Ballet (along with other classical forms) is about finding your ever-changing center, and it utilizes your knowledge of that center to accomplish amazing things.

Contemporary dance (and parts of modern) is about discovering all the dangerous and fantastical things you can do because you are not on your center.

With ballet, we can perform clean turns and very high leaps and jumps with beats. We learn control. We learn to take risk by finding “the edge,” by pushing just to the line of where the center ends. I don’t know how else anyone could accomplish thirty-two fouettes or eleven pirouettes otherwise.

With contemporary, we learn to harness chaos in our bodies. We learn to take the danger out of moving off balance. We learn how to fall and take the spiral to its extreme, following it from vertical to horizontal.

Another thought:

Ballet is more concerned with line.

Contemporary is more concerned with the flow of energy.

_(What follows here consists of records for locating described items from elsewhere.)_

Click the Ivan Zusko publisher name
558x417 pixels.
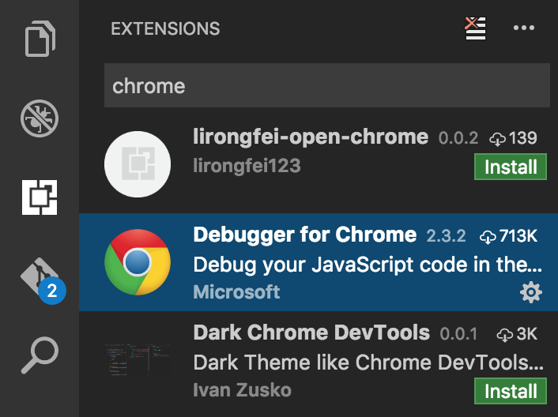(x=242, y=390)
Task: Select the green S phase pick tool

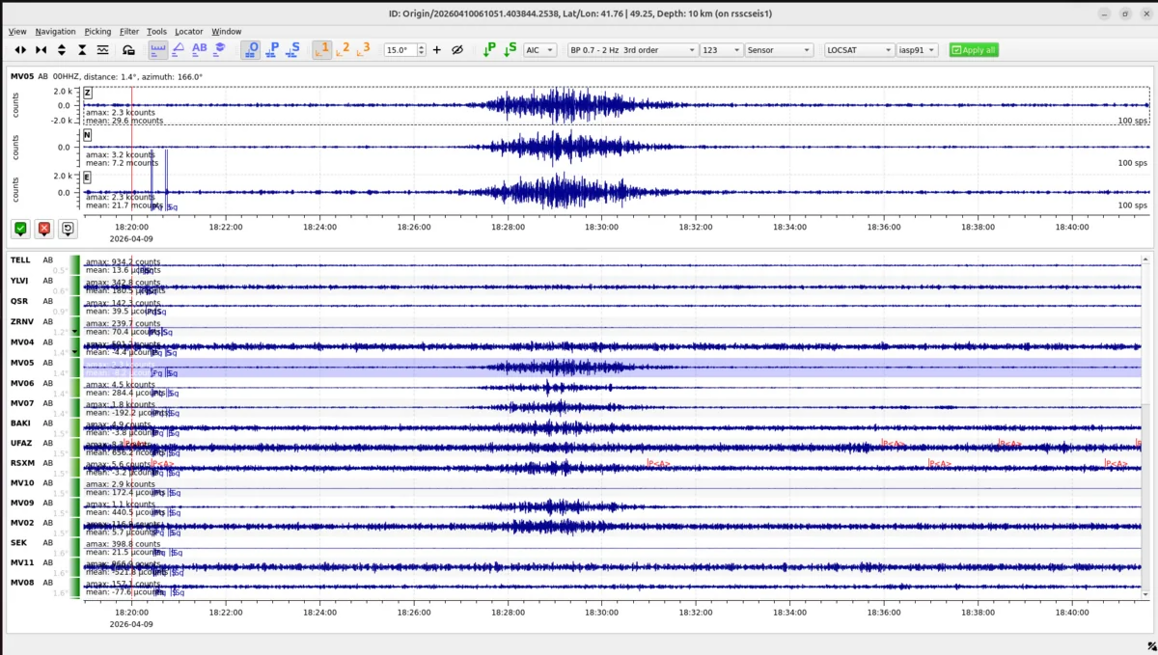Action: 510,49
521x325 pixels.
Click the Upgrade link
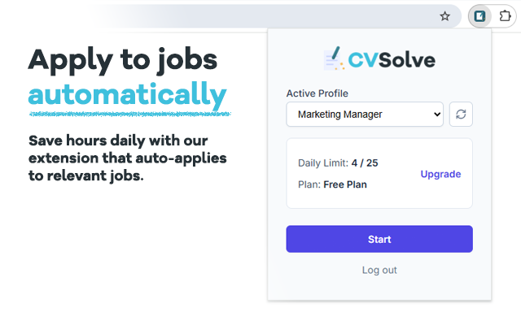(x=440, y=174)
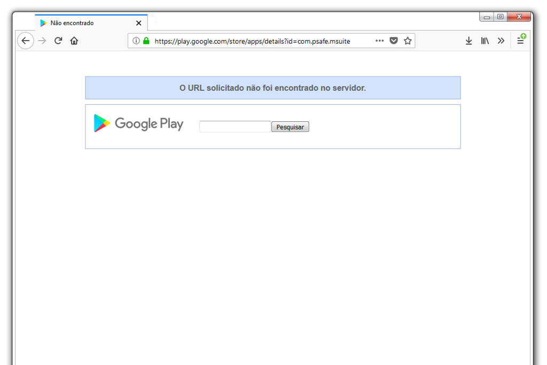Reload the current page

pyautogui.click(x=58, y=41)
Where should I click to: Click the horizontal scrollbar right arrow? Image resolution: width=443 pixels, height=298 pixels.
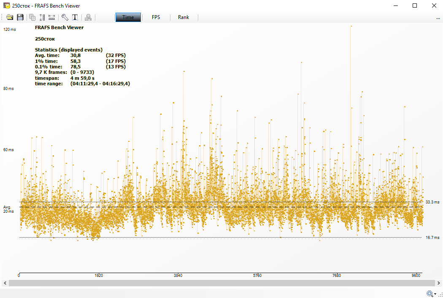(439, 283)
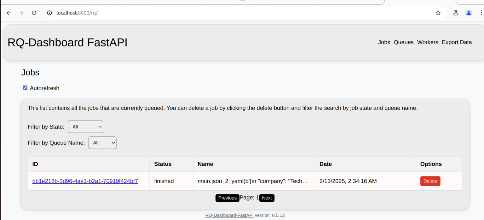Open the Queues nav item
The width and height of the screenshot is (484, 220).
point(403,42)
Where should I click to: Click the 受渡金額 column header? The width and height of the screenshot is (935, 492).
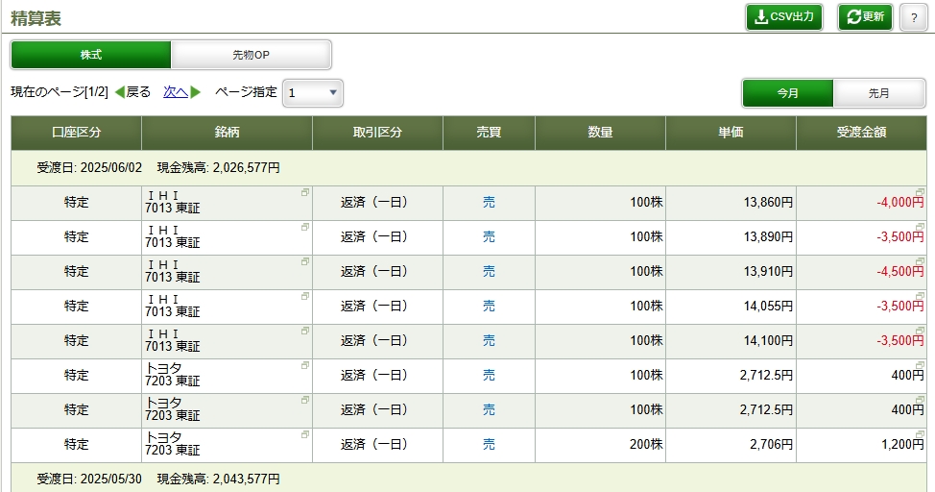(861, 133)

That is not to say that ballet is not at all concerned with the flow of energy; anyone who has seen a good ballet dancer can attest that their lines seem to extend far beyond their limbs, that they are shaping space as well as their bodies. This is also not to say that modern/contemporary dance is unconcerned with line – otherwise we wouldn’t have much of the vocabulary that we have.

But look at this versus this. One is clearly more concerned with putting the body into a shape, and one isn’t.

These elements of dance are emphasized very differently between the two styles. The pelvis is often more emphasized during technical training for modern and contemporary dancers.

Contemporary ballet lines
Graham lines
Classical ballet lines
Horton lines

Of course, the well-rounded dancer is able to do both, to move from beautiful line to amazing spiral, back to extension. And the experienced ballet dancer utilizes spirals as they imagine inner thighs spiraling outward or their body existing on a spiral to stay in a stable arabesque balance.

So stay on your center, or stray from it; as long as you know how to find it again, you’ll be all right.